*EXCERPTED TEXT*:
Wednesday, May 27, 2009

Scheduled Windows Server Restart Fails Intermittently

Symptom Brief Description:
Scheduled restarts of Windows Server 2003 fail intermittently when using shutdown.exe.
Problem:
A scheduled restart of a Windows 2003 server fails when using shutdown.exe.
Symptom:
Running shutdown.exe from a scheduled job or within a command prompt from a remote administration terminal services session fails with an error:
The computer is processing another action and thus cannot be shut down. Wait until the computer has finished its action, and then try again.(21)
An entry in the Scheduled Task log states
Result: The task completed with an exit code of (15).

Running shutdown.exe from the console or from a remote administration terminal services session connected to the console using the ‘/admin’ switch succeeds.
Solution:
Use the native tsshutdn.exe command instead of shutdown.exe. The tool is designed for application terminal servers, but the remote administration feature also uses terminal services. Tsshutdn will clear hung actions and successfully shutdown the server.

*Data extracted from a collection*:
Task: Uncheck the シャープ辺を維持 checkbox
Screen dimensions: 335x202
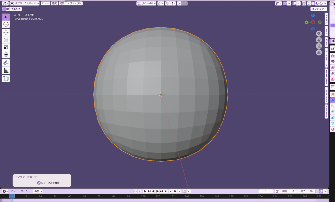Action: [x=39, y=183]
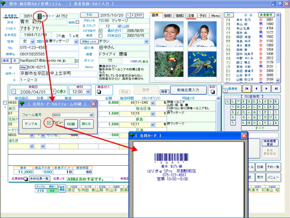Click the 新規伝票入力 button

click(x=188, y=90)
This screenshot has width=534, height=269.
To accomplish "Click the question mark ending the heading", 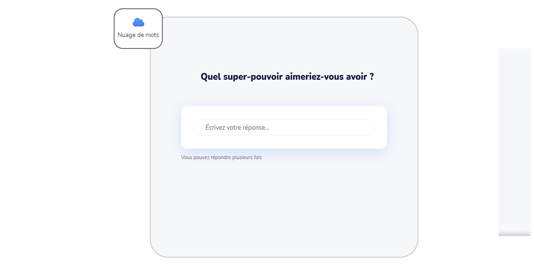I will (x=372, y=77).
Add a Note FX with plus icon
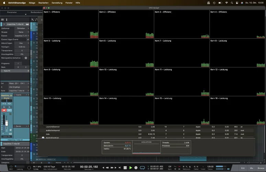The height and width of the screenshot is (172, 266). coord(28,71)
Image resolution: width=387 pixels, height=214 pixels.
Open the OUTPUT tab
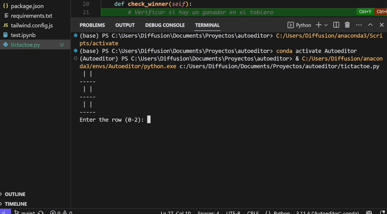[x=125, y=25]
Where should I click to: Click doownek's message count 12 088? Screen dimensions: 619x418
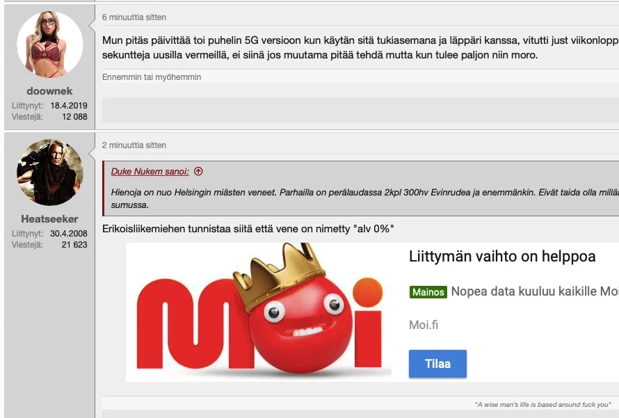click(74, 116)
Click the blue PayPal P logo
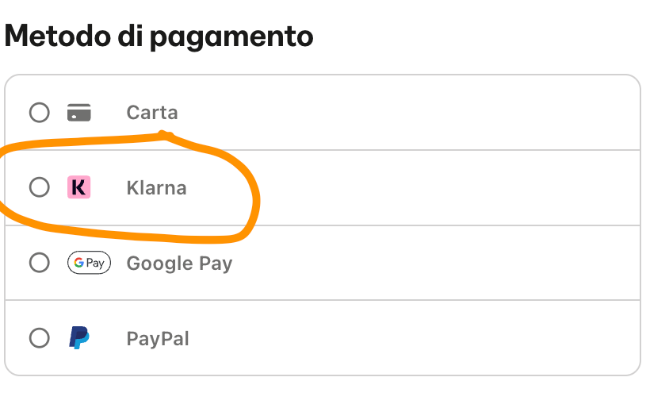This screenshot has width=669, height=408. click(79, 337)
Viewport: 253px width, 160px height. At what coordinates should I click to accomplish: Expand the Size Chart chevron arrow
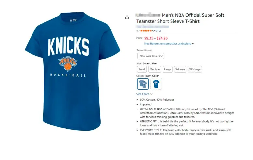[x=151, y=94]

*WORK INSTRUCTIONS*:
1. List every section heading in the Windows Server restart article that ends with a colon.
2. Carry on with the Windows Server restart article from the point where it stops.
The items come from a separate source and are not part of the Windows Server restart article.

*RESPONSES FOR EACH TASK*:
1.
Symptom Brief Description:
Problem:
Symptom:
Solution:

2.
Tuesday, May 26, 2009

Oracle 10gR2 on SLES x64 requires 32-bit Runtime Environment

Symptom Brief Description: Problems with installing Oracle 10g on SLES 10.2 x64. Oracle logs indicate missing libraries.

Novell's 'Oracle Base' included with SLES 10.2 is pretty awesome, and my love for not having to trudge through the labyrinth of Kernel parameters and ever-changing and interdependent library versions is somewhere between my love for ice-cream and puppies. Novell also produces a very fine and thorough configuration document for installing Oracle on SLES (Novell's install doc for Oracle 10g on SLES 10.2 x64). In general, fantastic.

One issue I've run into, however, is that a crucial pre-requisite (32-bit runtime environment on X64 SLES) is easy to miss in the install documentation.

On the x64 version of SLES 10.2, the 32-bit runtime environment is required for an Oracle 10gR2 install. Without it, the install may fail silently, or it may fail like a crime scene, but it will fail (example errors below). The 32-bit runtime environment is shown as checked in the Novell documentation for a clean install, but it is easy to miss as it's in a screenshot that includes unnecessary or optional packages such as Print Server, File Server, AppArmor, and various Desktop environments.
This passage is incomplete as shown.